La parte iniziale del nostro viaggio verso est ci ha permesso di esplorare i Balcani, muovendoci con lentezza e con il desiderio di scoprire la storia di queste terre così affascinanti. Partiti dall’Italia, e dopo aver sostato una notte in Slovenia, ci siamo diretti verso l’interno della Croazia, immergendoci in una natura rigogliosa che invoglia spesso a parcheggiare la propria moto per avventurarsi a piedi lungo i sentieri.
Qui abbiamo conosciuto la straordinaria realtà del Bear Refuge di Kuterevo, dove giovani volontari provenienti da tutto il mondo si prendono cura degli orsi bruni rimasti orfani, e abbiamo speso tempo ai Laghi di Plitvice, passeggiando a filo d’acqua, lontano dalla folla dei turisti.
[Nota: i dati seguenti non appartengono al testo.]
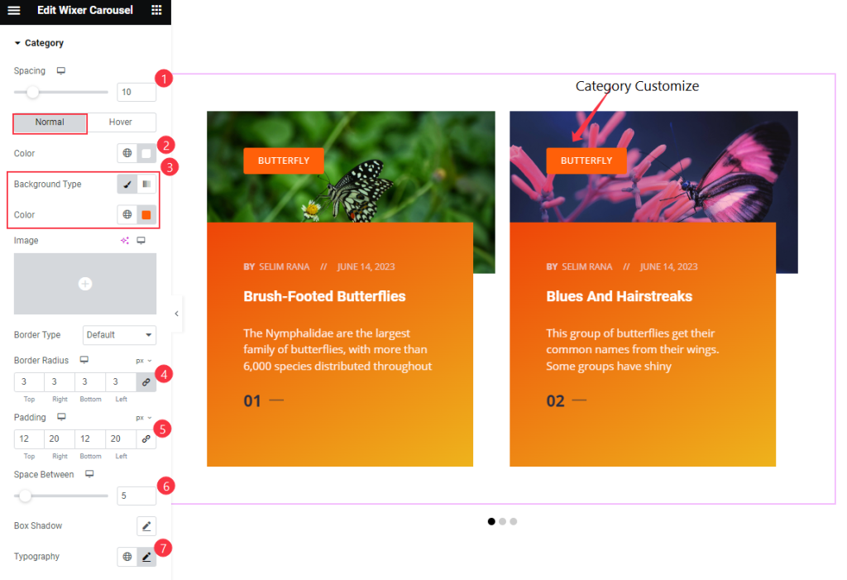The image size is (847, 580).
Task: Click the Brush-Footed Butterflies title link
Action: (x=324, y=296)
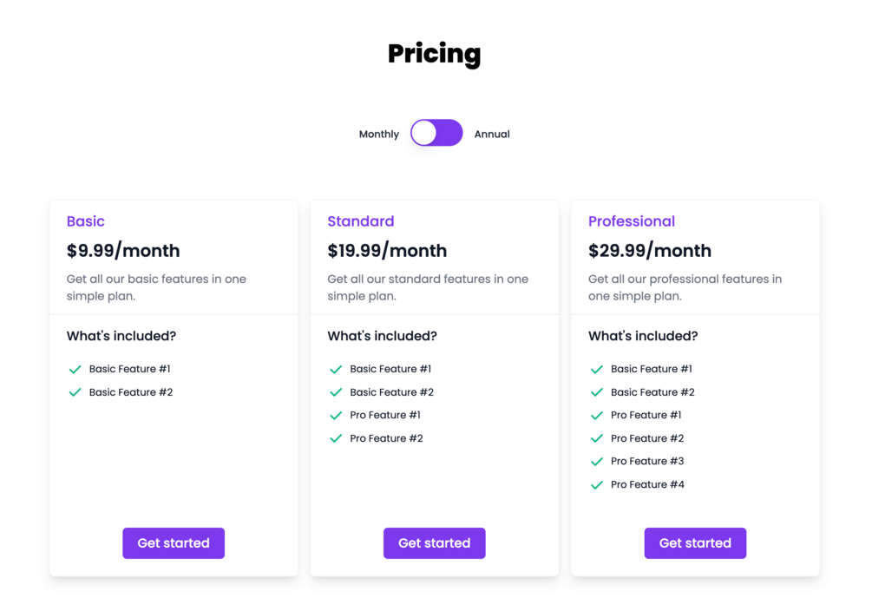Select the Standard plan title
The image size is (872, 605).
(361, 221)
A fare da colonna sonora, lungo il “percorso K” del parco, soltanto lo scrosciare dell’acqua e il suono di una natura ignara del nostro passaggio.
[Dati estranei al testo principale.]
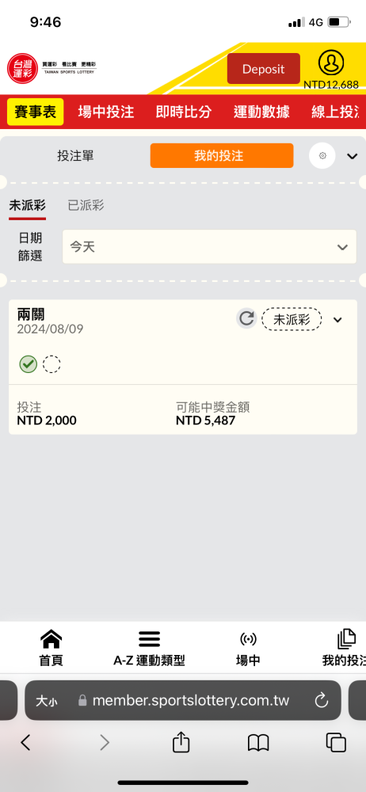Switch to 已派彩 settled bets tab
The image size is (366, 792).
[x=86, y=206]
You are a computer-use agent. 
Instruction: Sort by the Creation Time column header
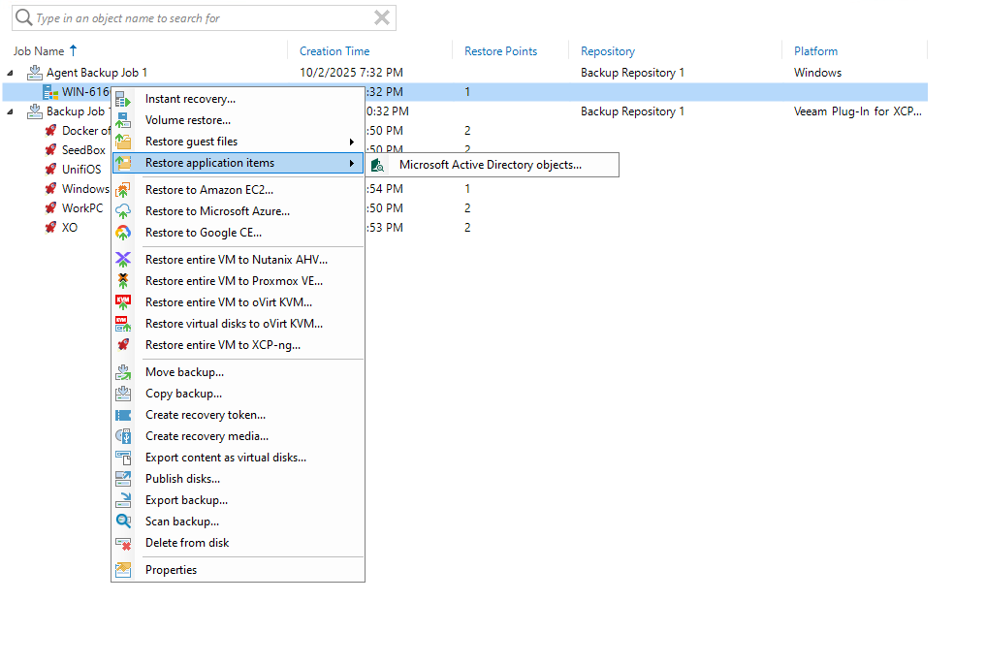334,51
350 km ci hanno permesso di spostarci dal cuore della Croazia al cuore della storia: Sarajevo. Nella capitale bosniaca abbiamo trascorso due notti e un’intensa giornata. In sella abbiamo guidato verso il monte Trebevic, alla scoperta delle vestigia delle straordinarie Olimpiadi Invernali del 1984. La pista da bob, ormai abbandonata, è il simbolo di qualcosa che non esiste più ma che è ancora in grado di esercitare un grande fascino. La molla che ci porta a viaggiare è proprio questa: alimentare la conoscenza dei luoghi della storia.
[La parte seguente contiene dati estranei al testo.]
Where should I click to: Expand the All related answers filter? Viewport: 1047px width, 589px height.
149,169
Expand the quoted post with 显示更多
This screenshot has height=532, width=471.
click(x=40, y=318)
Dopo aver esplorato le altre colline che circondano la città ed essere saliti alla Hum Tower – dalla quale durante la guerra veniva trasmesso via radio l’unico segnale di contatto con il mondo esterno, ci siamo dedicati all’esplorazione a piedi della Baščaršija, l’area pulsante di questa città che da secoli rappresenta il punto di congiunzione fra Oriente e Occidente.
Lasciata alle spalle la Bosnia, la nuova meta è stata il Montenegro. Dopo aver trascorso una notte in campeggio libero all’interno del Dormitur National Park e dedicato al piccolo Paese una giornata esplorativa, il viaggio ci ha portato verso la Serbia e la Bulgaria. Facendo base a Sofia abbiamo avuto modo di avvicinarci a questo angolo di mondo e di scoprirne gli affascinanti dintorni: ciò che resta della dominazione sovietica è un po’ ovunque, e sono tante le località suggestive che questa nazione riserva agli occhi dei viaggiatori.